EXERCISE DIRECTIONS
Below are records; the lines starting at the one with "Click the pink Fill color swatch" and ending at the one with "Given: Start the" must be reproduced exactly, both included. Pictures must not appear.

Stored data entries
---

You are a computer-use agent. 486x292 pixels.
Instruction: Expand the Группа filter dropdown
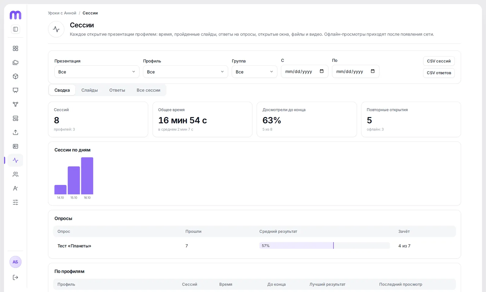point(255,72)
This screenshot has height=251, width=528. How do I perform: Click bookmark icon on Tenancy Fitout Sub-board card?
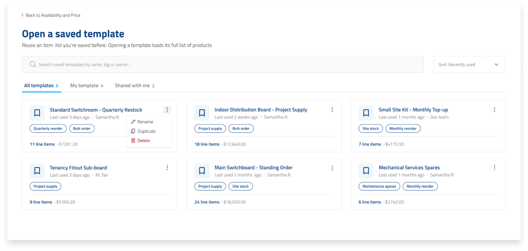[x=37, y=171]
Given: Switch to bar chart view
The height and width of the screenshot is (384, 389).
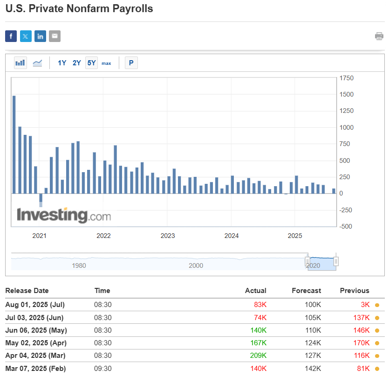Looking at the screenshot, I should (20, 63).
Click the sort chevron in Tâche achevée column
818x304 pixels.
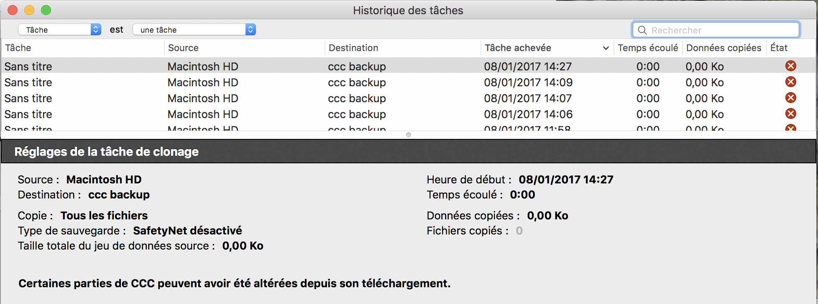pos(606,48)
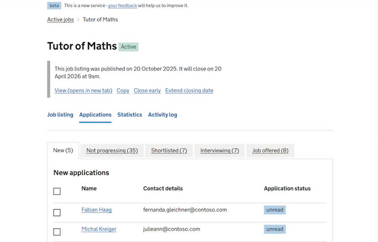
Task: Go back to Active jobs breadcrumb
Action: (61, 19)
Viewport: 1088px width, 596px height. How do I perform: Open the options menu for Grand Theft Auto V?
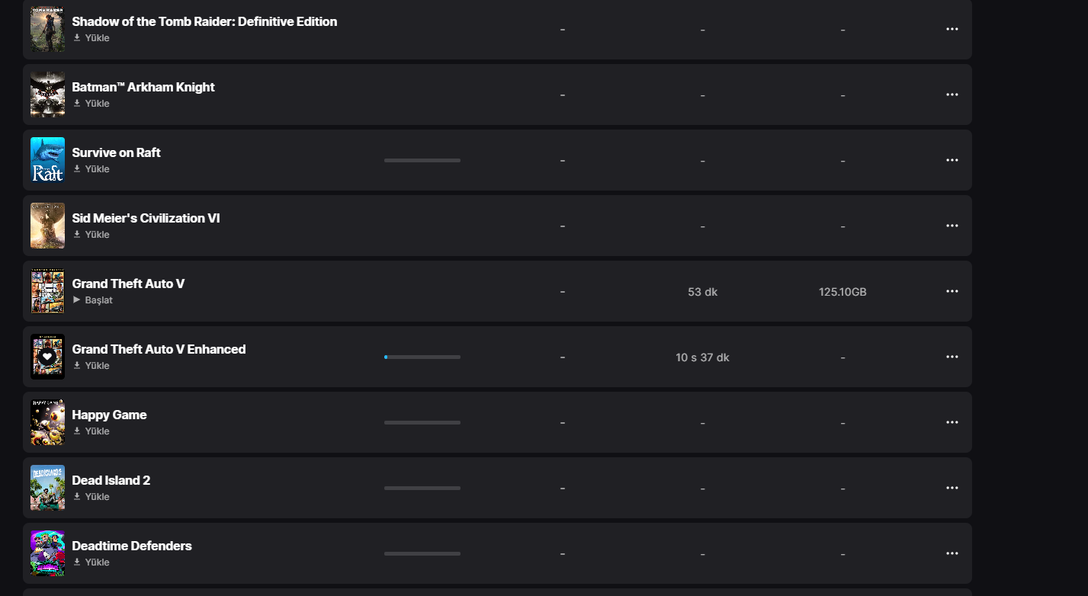(x=952, y=291)
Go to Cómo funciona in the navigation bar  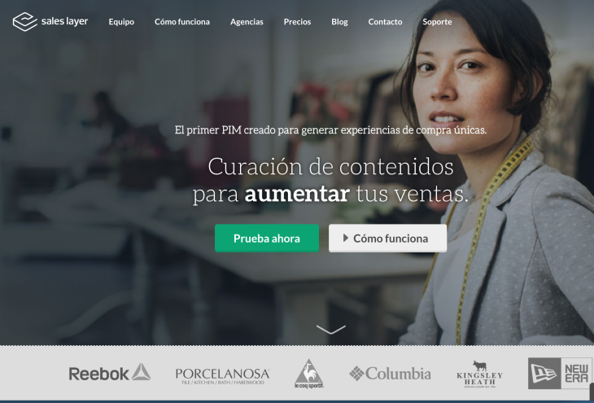click(x=182, y=22)
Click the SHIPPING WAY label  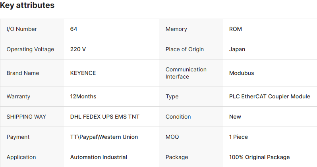[x=26, y=117]
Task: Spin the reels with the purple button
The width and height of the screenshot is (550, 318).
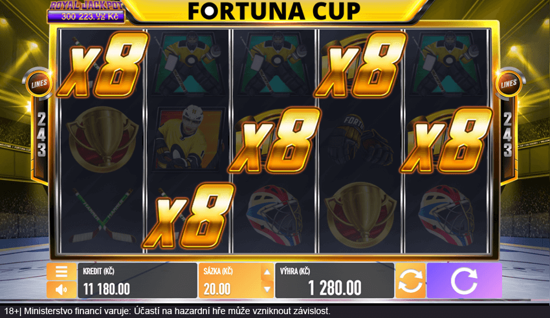Action: (465, 281)
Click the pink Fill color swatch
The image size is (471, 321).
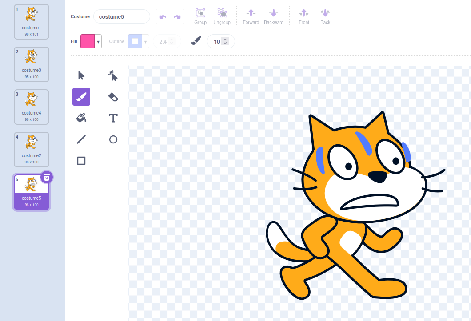pyautogui.click(x=88, y=41)
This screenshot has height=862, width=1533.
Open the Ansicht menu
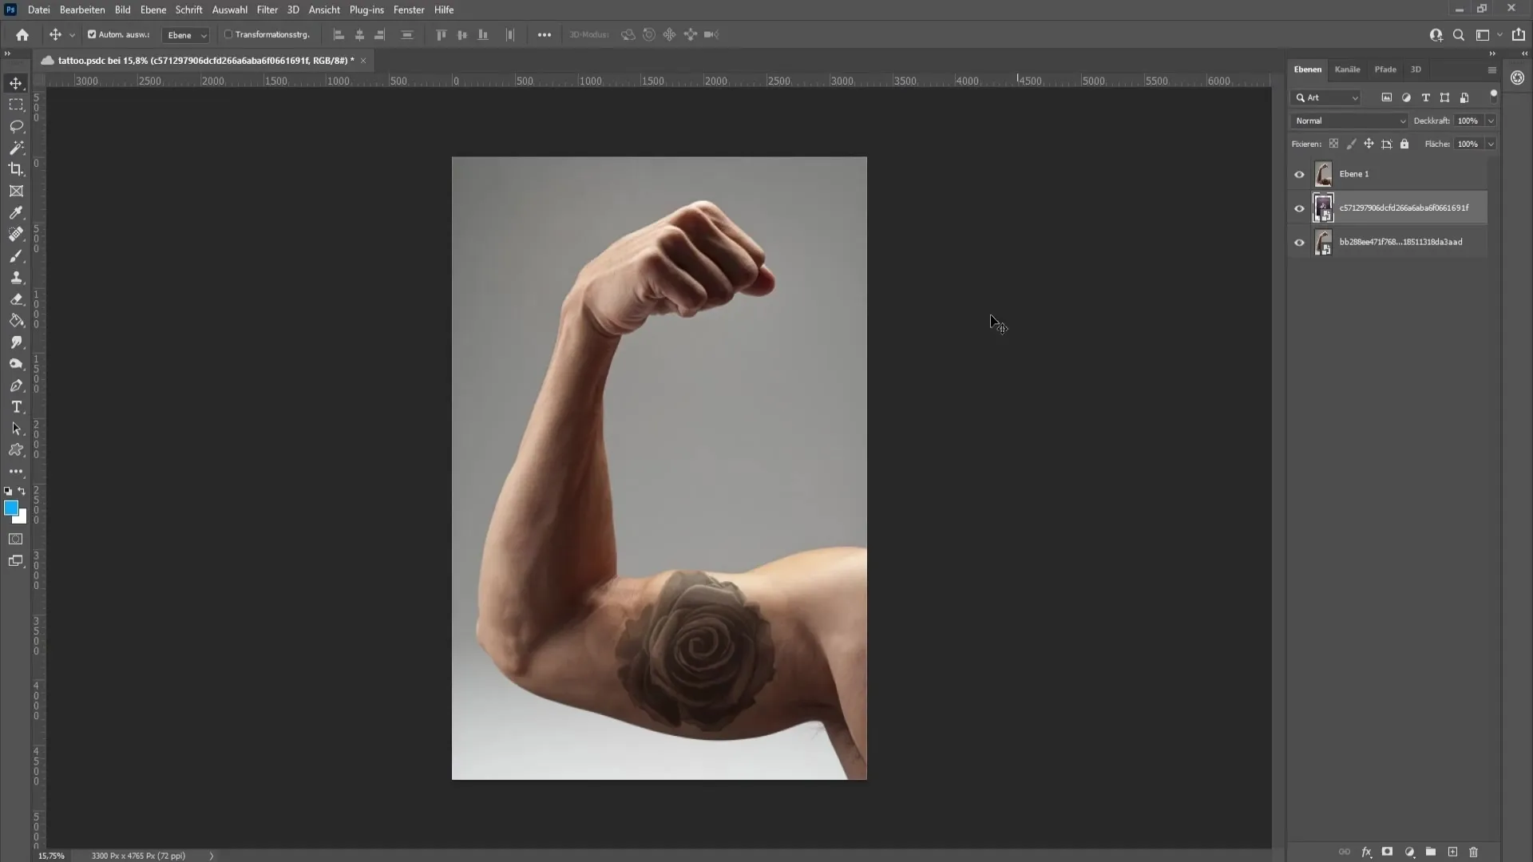(324, 10)
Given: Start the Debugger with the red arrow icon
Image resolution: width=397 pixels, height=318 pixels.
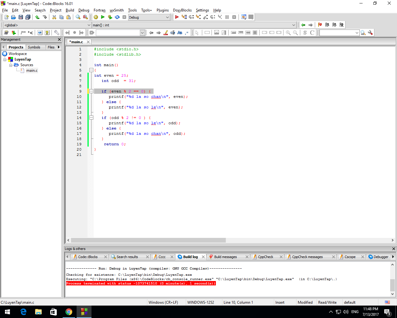Looking at the screenshot, I should pyautogui.click(x=176, y=17).
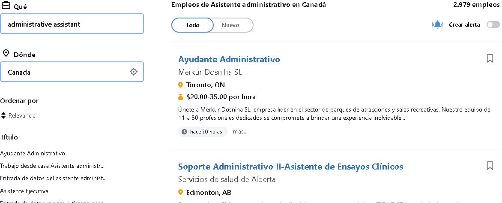Click the clock icon on hace 20 horas
Image resolution: width=502 pixels, height=203 pixels.
coord(184,132)
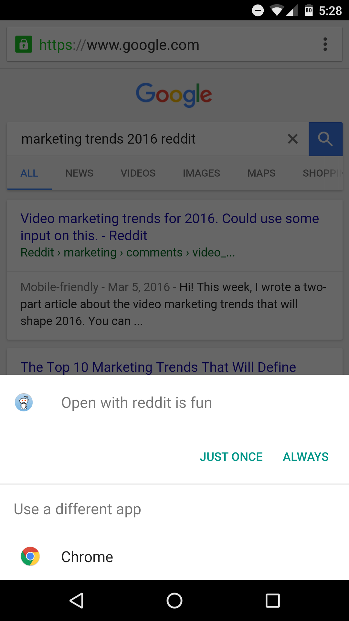Open Chrome's three-dot overflow menu
The image size is (349, 621).
coord(325,44)
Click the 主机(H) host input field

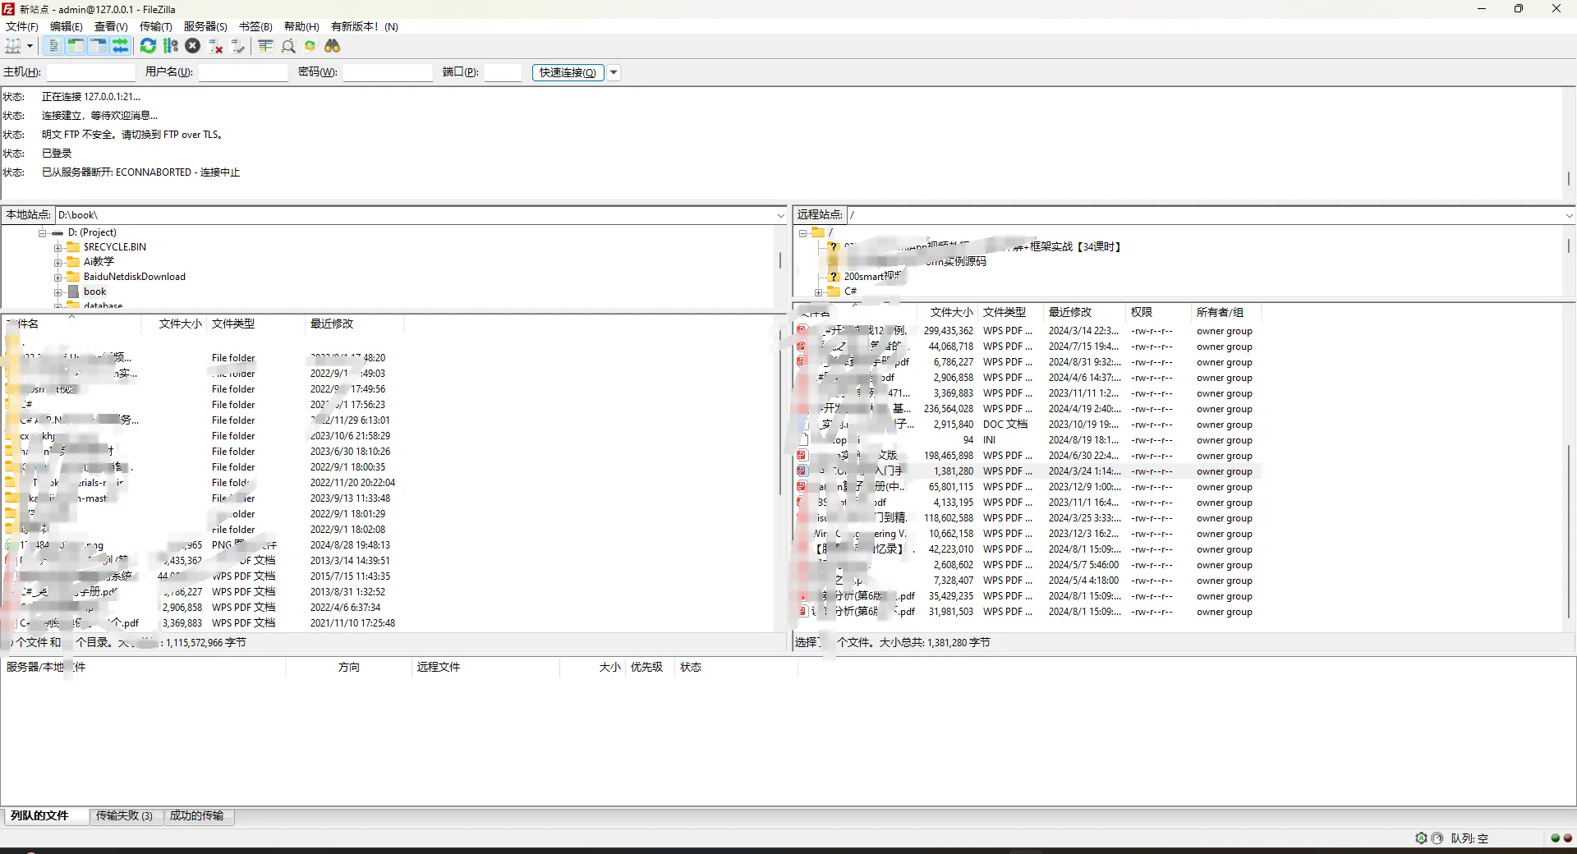coord(90,73)
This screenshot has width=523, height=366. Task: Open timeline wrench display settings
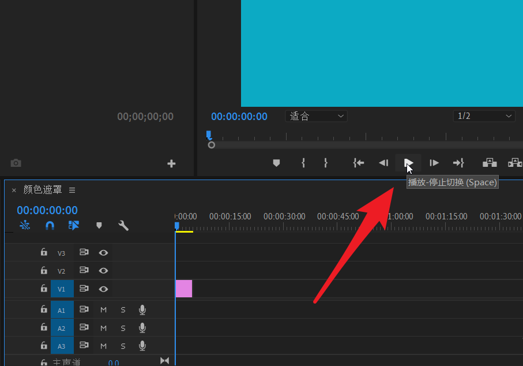(x=123, y=225)
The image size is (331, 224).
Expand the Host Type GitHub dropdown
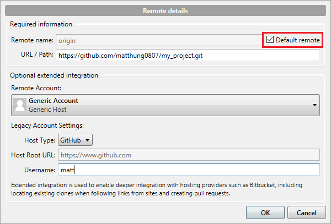click(75, 140)
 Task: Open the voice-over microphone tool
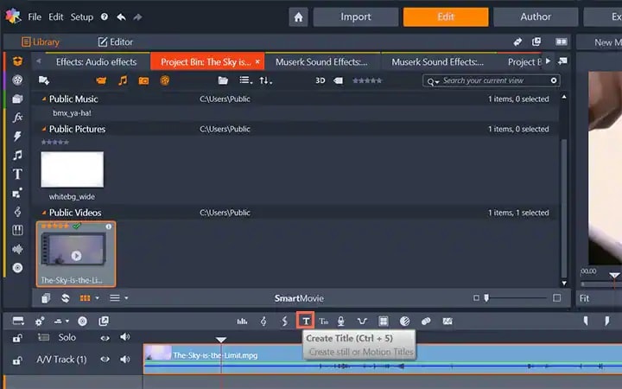tap(340, 321)
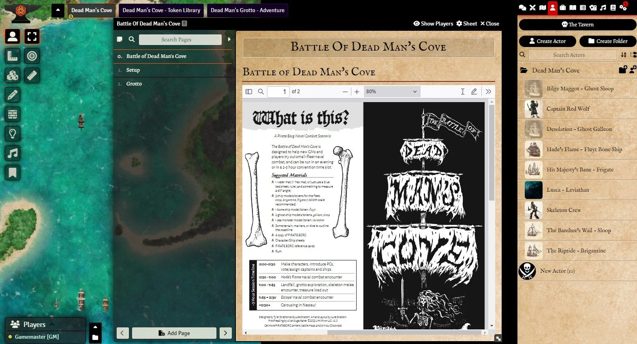Click the PDF draw annotation pen icon
The width and height of the screenshot is (637, 344).
click(474, 92)
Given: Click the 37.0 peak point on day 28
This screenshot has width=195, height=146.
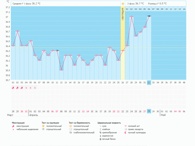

---

RESULT
Click the pink Fill color swatch
The image size is (471, 321).
pyautogui.click(x=88, y=41)
This screenshot has height=862, width=1533.
Open the Ansicht menu
(324, 10)
Given: Start the Debugger with the red arrow icon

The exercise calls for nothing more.